Across all 46 phenotypes, QT loci accounted for a median of 88% of narrow-sense heritability. (The full range ran from 72% to 100%.) The authors attribute that score to the high statistical power afforded by a panel of 1,008 offspring strains; when they repeated QTL estimation using only 100 lines, the QTLs that exceeded the significance threshold consistently explained less variation. Consistent with that observation is the fact that, across all traits, a large majority of detected QTLs had small individual effects.
That accounts for at least one of the possible reasons heritability might go missing. To tackle another, Bloom et al. examined the difference between broad-sense heritability—the total variation explained by genetics—and narrow-sense heritability, the proportion of attributable to simple additive effects of individual loci. That difference is an estimate of the variation explainable by interactions between two or more loci—and the yeast cross offspring provided a big enough sample to actually test for pairwise interactions between QT loci.
However, this search didn’t turn up much. Bloom et al. found interactions for only about half the phenotypes (24), in spite of the fact that almost all 46 had some difference between broad- and narrow-sense heritability estimates. Where interactions were detectable, there were only a few, and most of them explained a small proportion of the difference between broad- and narrow-sense heritability. Where’s the rest of the interaction variation? The authors suggest that even their great big dataset still lacks statistical power; and speculate that there may be many cases where more than two loci are interacting.
We’ve gotta have more power!
So Bloom et al. found some—in many cases quite a lot—of the missing heritability, in loci of small effect. In yeast. A study system that makes it relatively easy to create thousands of offspring lines in a test cross, and phenotype them all in a highly controlled, massively replicated fashion. How other organisms that aren’t single-celled could we use in that kind of experiment? Not a lot; off the top of my head, maybe Caenorhabiditis elegans, maybe some plant species. And these would present substantial logistical challenges compared to what Bloom et al. managed.
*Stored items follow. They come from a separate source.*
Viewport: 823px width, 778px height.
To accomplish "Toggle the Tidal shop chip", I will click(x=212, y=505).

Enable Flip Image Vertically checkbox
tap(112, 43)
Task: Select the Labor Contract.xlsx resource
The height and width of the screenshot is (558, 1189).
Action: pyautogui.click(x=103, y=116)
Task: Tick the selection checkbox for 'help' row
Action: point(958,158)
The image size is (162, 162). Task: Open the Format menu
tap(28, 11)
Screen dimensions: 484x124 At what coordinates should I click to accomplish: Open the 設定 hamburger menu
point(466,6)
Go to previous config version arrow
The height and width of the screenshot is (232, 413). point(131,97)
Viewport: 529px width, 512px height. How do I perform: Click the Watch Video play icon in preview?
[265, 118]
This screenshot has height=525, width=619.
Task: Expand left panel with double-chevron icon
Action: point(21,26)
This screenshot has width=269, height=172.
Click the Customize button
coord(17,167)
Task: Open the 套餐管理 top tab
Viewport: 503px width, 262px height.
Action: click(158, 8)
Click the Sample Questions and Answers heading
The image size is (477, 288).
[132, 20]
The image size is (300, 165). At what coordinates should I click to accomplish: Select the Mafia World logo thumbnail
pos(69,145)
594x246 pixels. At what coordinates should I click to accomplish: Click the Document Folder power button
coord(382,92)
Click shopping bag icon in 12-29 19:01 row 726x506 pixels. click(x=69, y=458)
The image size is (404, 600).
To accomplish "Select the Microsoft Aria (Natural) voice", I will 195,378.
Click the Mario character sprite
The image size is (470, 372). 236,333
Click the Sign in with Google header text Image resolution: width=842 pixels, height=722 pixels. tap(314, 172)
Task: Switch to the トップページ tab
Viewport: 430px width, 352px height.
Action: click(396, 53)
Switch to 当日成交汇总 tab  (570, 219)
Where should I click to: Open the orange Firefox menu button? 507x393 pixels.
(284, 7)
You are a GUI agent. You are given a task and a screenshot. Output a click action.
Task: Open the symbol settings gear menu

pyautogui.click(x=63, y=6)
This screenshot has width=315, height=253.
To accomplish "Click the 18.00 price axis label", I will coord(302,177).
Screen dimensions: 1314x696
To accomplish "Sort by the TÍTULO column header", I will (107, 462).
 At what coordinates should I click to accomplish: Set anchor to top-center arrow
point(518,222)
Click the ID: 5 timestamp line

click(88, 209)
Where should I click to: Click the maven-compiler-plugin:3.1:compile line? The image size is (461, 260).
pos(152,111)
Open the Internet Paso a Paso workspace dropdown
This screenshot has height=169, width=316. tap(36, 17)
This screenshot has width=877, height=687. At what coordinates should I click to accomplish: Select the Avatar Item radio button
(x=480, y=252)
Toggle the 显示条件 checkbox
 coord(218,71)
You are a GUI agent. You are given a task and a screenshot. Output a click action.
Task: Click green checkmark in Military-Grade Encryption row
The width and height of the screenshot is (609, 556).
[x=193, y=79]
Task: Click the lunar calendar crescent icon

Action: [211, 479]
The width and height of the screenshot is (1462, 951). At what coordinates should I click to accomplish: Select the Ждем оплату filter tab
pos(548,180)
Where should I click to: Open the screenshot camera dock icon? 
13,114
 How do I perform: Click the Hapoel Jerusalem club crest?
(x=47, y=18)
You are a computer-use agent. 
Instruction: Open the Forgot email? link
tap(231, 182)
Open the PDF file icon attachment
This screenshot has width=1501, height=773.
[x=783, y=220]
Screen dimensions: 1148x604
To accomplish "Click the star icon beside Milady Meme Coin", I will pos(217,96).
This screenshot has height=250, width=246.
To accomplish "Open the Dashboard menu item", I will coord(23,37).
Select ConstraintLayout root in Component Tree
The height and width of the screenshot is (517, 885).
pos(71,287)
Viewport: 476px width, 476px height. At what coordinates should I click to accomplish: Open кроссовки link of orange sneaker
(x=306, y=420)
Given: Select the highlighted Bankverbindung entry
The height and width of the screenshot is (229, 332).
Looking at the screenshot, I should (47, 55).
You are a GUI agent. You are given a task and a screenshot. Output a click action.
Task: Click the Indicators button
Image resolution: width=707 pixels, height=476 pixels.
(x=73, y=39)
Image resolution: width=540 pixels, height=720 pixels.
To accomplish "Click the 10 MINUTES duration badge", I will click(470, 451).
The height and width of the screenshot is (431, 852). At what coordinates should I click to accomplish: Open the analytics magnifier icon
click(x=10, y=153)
That leaves those of us who don’t study such organisms to speculate about how well this result applies to orchids, or maize, or giant squid, or humans. It doesn’t help that it’s hard to know whether the phenotypes Bloom et al. measured, while unquestionably an impressive sampling, are a good reflection of the genetic architecture of quantitative phenotypes in general. We know they lack one effect that may often be important in humans and other vertebrates: dominance, when two different variants at the same diploid locus interact in non-addtive ways. The yeast strains Bloom et al. examine are haploid—which simplifies a lot of their analysis, but also means that dominance effects are absent a priori
Still, this seems to be the takeaway: if your candidate loci don’t account for all your heritability, you probably haven’t looked closely enough. If you’re interested in identifying specific loci underlying disease risk, you’ve probably got a lot more phenotyping to do, to dig into that big pile of small-effect variants. If you’re mainly interested in predicting evolutionary responses within natural populations, maybe you’re better off building rigorous estimates of broad- and narrow-sense heritability than identifying lists of loci.
In other words, maybe we should stop worrying, and learn to tolerate (if not love) missing heritability.
Macgregor, S., Cornes, B.K., Martin, N.G. & Visscher, P.M. 2006. Bias, precision and heritability of self-reported and clinically measured height in Australian twins. Human Genetics 120: 571–80. doi: 0.1007/s00439-006-0240-z
Manolio, T. a, Collins, F.S., Cox, N.J., Goldstein, D.B., Hindorff, L. a, Hunter, D.J., et al. 2009. Finding the missing heritability of complex diseases. Nature 461: 747–53. doi: 10.1038/nature08494.
Rockman, M. V. 2012. The QTN program and the alleles that matter for evolution: all that’s gold does not glitter. Evolution 66: 1–17. doi: 10.1111/j.1558-5646.2011.01486.x.
Yang, J., Benyamin, B., McEvoy, B.P., Gordon, S., Henders, A.K., Nyholt, D.R., et al. 2010. Common SNPs explain a large proportion of the heritability for human height. Nature Genetics 42: 565–9. doi: 10.1038/ng.608.